Subject: Re: Hal's new white paper
From: Russell McOrmond <>
Date: Sun, 28 Mar 2004 16:41:14 -0500 (EST)

On Sun, 28 Mar 2004, Laurent GUERBY wrote:

> The opposite of free software is proprietary software.

  Want to add something else to the "language sucks" category along with
the multiple meanings of the word "free"?

  When you move from the software world to the world of lawyers, I'm often
told that the word proprietary is going to focus on whether there are
owners, not how they exercise their ownership rights.  In this case the
opposite of proprietary software would be public domain software as any
software under copyright has owners.  While Public domain software is
often considered a special case of non-copyleft FLOSS, it isn't what we
intended to be considered the opposite of proprietary (although it is what 
Microsoft and SCO would love the world to believe ;-)

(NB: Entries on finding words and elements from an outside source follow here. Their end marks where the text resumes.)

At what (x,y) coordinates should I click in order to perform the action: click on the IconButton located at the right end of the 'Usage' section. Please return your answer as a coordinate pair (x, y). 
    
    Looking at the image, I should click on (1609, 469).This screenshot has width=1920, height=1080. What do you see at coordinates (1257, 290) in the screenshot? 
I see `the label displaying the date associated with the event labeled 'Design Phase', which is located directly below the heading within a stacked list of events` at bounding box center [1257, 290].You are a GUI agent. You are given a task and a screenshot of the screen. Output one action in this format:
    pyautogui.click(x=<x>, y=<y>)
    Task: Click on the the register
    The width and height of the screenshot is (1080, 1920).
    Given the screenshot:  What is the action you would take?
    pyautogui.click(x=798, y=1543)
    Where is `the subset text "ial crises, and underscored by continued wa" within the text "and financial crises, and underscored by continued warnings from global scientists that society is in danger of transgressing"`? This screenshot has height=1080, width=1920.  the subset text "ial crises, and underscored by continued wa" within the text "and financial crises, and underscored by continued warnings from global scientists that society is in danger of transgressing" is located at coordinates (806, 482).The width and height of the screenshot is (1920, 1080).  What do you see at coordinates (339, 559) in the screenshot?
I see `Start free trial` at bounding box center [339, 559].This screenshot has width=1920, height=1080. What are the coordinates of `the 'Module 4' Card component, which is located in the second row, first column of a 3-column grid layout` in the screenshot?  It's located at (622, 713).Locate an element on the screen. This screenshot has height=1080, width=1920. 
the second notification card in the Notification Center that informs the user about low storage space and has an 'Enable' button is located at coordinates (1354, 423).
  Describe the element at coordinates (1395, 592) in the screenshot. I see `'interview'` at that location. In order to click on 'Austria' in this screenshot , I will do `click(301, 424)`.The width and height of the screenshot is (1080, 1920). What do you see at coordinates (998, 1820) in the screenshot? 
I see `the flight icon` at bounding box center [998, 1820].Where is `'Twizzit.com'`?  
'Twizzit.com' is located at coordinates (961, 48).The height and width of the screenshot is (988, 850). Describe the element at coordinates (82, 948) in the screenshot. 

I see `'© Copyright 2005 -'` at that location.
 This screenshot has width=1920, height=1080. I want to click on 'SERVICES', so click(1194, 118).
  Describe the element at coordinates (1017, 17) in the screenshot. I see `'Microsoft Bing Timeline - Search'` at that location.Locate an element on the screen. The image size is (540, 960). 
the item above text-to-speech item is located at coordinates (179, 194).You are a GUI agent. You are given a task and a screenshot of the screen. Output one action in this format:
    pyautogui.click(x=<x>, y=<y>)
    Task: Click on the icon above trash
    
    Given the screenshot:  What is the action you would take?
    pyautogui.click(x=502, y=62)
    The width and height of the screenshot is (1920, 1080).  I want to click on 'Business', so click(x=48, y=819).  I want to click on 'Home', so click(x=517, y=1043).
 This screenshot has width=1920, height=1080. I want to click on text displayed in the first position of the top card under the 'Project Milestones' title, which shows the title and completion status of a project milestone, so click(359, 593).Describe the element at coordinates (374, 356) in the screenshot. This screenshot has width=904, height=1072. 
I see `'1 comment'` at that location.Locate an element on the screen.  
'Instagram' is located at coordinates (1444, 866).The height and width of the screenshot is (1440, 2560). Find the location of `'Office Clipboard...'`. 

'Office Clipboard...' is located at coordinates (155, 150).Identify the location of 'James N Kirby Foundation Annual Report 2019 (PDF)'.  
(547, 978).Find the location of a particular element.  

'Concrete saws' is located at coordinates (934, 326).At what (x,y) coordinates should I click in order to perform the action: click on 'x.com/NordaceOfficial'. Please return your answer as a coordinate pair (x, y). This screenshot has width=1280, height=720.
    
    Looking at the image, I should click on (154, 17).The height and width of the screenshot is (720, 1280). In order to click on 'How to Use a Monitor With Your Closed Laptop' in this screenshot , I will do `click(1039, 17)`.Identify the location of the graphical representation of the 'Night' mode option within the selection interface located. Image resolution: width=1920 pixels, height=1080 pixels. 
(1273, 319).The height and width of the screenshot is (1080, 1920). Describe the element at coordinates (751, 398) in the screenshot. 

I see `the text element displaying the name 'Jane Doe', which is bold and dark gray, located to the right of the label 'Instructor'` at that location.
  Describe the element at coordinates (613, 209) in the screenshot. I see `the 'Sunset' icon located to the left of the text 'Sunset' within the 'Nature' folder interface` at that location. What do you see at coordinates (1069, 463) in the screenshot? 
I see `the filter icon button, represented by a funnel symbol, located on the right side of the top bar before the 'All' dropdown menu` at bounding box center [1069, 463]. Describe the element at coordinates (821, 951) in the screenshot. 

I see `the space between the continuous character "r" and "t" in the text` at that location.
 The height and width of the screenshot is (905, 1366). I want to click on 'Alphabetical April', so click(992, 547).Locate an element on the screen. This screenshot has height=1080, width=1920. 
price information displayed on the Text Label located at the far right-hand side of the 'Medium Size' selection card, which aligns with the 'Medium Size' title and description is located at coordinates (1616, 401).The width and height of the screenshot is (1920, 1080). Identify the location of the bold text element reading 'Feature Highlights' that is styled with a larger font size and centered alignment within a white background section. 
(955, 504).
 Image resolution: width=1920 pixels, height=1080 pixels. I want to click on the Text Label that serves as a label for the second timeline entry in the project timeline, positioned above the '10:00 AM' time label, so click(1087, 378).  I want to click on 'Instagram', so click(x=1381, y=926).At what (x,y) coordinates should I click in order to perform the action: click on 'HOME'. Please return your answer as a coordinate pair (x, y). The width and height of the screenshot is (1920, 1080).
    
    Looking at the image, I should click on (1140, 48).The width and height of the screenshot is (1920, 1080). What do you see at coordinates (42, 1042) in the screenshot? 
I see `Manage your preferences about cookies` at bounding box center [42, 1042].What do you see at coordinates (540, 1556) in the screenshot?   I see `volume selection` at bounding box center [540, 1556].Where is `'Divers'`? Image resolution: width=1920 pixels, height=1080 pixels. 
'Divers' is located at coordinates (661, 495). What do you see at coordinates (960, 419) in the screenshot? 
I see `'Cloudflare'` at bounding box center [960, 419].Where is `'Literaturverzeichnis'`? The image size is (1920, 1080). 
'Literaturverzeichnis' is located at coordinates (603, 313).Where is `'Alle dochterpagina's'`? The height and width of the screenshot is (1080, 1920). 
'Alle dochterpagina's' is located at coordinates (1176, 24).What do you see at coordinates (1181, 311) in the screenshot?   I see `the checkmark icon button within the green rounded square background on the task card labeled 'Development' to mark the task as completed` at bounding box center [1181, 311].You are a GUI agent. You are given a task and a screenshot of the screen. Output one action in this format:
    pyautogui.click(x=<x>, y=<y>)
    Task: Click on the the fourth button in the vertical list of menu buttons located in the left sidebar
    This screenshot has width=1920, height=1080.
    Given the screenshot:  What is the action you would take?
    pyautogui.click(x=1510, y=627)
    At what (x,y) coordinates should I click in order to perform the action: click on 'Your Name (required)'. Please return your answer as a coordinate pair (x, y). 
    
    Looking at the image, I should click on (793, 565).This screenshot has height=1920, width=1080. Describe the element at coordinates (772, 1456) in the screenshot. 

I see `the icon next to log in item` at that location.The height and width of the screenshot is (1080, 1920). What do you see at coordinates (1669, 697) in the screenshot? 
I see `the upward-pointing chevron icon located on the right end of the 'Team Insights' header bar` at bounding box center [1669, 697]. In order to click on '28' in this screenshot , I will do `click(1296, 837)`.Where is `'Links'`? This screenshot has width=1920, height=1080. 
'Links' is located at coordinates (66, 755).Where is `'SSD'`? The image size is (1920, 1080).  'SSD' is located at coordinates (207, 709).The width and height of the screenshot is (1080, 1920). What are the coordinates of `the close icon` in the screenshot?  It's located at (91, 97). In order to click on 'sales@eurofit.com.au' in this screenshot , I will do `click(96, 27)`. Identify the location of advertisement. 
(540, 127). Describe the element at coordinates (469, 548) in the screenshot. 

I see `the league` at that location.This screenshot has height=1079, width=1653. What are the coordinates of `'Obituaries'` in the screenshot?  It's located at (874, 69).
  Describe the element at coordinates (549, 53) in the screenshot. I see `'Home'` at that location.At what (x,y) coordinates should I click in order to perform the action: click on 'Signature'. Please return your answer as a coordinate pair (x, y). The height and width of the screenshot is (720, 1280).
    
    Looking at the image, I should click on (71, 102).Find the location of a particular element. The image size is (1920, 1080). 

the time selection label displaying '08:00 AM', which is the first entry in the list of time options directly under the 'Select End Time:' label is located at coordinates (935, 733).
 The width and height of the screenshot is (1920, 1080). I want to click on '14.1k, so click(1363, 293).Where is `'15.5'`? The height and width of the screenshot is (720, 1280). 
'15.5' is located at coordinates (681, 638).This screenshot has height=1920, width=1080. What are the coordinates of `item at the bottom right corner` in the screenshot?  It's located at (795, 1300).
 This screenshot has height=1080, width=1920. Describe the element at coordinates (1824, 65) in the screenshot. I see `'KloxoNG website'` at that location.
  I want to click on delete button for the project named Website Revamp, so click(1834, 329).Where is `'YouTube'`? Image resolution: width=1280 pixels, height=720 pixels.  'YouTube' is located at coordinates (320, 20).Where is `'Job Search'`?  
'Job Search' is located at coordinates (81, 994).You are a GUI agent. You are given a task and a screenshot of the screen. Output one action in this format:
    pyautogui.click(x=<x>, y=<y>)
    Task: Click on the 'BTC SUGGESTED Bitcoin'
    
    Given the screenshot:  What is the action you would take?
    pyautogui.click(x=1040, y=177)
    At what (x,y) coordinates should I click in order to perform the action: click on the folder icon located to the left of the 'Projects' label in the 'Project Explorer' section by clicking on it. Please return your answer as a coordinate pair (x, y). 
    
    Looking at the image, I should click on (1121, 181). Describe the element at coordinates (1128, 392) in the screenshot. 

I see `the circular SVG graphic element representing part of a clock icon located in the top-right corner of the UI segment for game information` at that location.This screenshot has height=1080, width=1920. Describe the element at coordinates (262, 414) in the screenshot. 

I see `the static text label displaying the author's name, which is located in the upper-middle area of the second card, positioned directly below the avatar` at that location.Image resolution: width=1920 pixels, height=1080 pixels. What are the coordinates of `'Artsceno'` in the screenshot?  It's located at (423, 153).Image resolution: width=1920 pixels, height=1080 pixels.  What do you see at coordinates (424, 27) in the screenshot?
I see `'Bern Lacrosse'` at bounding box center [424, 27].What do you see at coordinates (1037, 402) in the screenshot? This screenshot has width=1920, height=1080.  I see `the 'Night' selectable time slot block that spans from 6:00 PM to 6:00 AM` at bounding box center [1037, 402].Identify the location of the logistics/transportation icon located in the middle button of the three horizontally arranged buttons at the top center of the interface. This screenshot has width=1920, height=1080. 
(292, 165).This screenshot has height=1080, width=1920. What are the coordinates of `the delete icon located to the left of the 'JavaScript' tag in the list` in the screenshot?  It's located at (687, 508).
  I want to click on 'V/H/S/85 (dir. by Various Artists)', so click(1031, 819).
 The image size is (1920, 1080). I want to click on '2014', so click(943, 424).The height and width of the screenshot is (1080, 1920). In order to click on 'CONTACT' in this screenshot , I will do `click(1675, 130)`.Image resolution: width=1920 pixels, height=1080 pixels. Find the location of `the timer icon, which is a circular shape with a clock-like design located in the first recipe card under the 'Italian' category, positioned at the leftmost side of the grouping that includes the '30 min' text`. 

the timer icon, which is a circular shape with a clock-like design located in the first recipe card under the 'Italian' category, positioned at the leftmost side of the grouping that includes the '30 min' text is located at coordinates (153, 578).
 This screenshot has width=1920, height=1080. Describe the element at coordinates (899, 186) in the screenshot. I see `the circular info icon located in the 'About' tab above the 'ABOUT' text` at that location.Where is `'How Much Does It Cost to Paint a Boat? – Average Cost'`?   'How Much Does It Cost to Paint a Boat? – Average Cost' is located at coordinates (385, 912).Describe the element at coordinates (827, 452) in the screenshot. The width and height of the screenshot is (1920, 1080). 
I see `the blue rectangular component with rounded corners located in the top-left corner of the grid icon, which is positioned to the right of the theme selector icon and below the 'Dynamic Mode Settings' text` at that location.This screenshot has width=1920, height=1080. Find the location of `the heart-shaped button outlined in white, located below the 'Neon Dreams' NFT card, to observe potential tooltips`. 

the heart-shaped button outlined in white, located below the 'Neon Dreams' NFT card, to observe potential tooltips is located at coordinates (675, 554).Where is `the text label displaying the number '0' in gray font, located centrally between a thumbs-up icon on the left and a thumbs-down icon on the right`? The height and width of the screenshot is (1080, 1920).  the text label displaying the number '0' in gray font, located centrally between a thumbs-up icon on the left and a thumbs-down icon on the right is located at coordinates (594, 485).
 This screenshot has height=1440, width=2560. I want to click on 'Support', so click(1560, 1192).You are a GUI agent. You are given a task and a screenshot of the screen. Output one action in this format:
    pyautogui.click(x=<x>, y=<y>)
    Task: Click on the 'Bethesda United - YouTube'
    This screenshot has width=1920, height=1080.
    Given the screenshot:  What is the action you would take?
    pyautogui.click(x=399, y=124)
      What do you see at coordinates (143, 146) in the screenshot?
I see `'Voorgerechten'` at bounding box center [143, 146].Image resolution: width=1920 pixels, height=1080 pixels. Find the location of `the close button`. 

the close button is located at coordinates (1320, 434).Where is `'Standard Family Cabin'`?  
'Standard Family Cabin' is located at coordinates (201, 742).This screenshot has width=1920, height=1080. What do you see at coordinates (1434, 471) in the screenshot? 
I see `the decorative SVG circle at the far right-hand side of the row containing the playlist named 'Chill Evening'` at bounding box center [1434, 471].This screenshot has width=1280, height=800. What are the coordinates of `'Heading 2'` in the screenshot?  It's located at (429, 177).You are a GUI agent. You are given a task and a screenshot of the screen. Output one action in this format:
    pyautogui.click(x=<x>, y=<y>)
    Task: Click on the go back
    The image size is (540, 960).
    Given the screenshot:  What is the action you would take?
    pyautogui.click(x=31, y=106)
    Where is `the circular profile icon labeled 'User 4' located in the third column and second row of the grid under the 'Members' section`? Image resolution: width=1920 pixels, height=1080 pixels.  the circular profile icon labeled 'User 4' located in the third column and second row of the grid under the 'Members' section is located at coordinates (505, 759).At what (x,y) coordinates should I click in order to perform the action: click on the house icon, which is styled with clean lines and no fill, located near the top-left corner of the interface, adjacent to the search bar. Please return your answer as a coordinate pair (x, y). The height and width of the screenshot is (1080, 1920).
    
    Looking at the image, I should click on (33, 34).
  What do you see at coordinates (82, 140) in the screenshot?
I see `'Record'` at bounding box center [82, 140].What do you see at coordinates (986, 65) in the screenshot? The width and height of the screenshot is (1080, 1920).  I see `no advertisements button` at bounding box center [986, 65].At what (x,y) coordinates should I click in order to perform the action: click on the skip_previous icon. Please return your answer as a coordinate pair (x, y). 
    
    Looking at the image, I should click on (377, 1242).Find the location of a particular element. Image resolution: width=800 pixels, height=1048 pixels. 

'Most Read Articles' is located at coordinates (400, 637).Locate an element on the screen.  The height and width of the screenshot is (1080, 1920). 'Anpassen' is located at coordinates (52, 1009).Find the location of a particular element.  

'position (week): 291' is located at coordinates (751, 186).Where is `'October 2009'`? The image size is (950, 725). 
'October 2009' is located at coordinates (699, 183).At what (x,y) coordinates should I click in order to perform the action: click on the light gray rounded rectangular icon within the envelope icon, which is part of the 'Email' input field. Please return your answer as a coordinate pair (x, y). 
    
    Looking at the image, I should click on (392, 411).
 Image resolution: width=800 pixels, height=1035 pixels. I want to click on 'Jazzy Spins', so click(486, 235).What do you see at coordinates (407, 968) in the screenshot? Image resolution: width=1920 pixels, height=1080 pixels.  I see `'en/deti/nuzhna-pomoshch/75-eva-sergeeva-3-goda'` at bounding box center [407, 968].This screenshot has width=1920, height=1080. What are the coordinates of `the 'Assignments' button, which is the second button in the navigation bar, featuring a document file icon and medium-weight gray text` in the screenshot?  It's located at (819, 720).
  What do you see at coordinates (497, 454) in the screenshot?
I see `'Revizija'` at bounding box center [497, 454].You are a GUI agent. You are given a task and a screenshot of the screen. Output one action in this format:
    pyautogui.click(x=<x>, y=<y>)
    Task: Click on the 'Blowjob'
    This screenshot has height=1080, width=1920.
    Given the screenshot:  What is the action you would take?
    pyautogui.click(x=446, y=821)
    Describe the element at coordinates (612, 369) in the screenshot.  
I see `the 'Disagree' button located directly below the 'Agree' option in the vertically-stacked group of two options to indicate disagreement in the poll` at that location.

  I wrote about this a little while ago in an article: FLOSS is 
"proprietary software"

  I mention this as we need to be more careful as we cross disciplines and 
speak with lawyers about what we are doing.  I've watched the progression 
of a few law professors through this new field and notices the problems.

A few common misconceptions:

  a) "Free Software" == "public domain"
  b) "Free Software" == "Copyleft", "Open Source" == "Non-copyleft"
  c) FLOSS == non-commercial, voluntary sector only.
  d) FLOSS == "non licensed" , when what they mean is "not monopoly rent 
     seeking" or "not royalty based".


  It takes a while, but it is great when you can have more lawyers on-side
to explain things to other lawyers in language they will understand.

 Russell McOrmond, Internet Consultant: <> 
 "Make it legal: don't litigate, use creative licensing" campaign.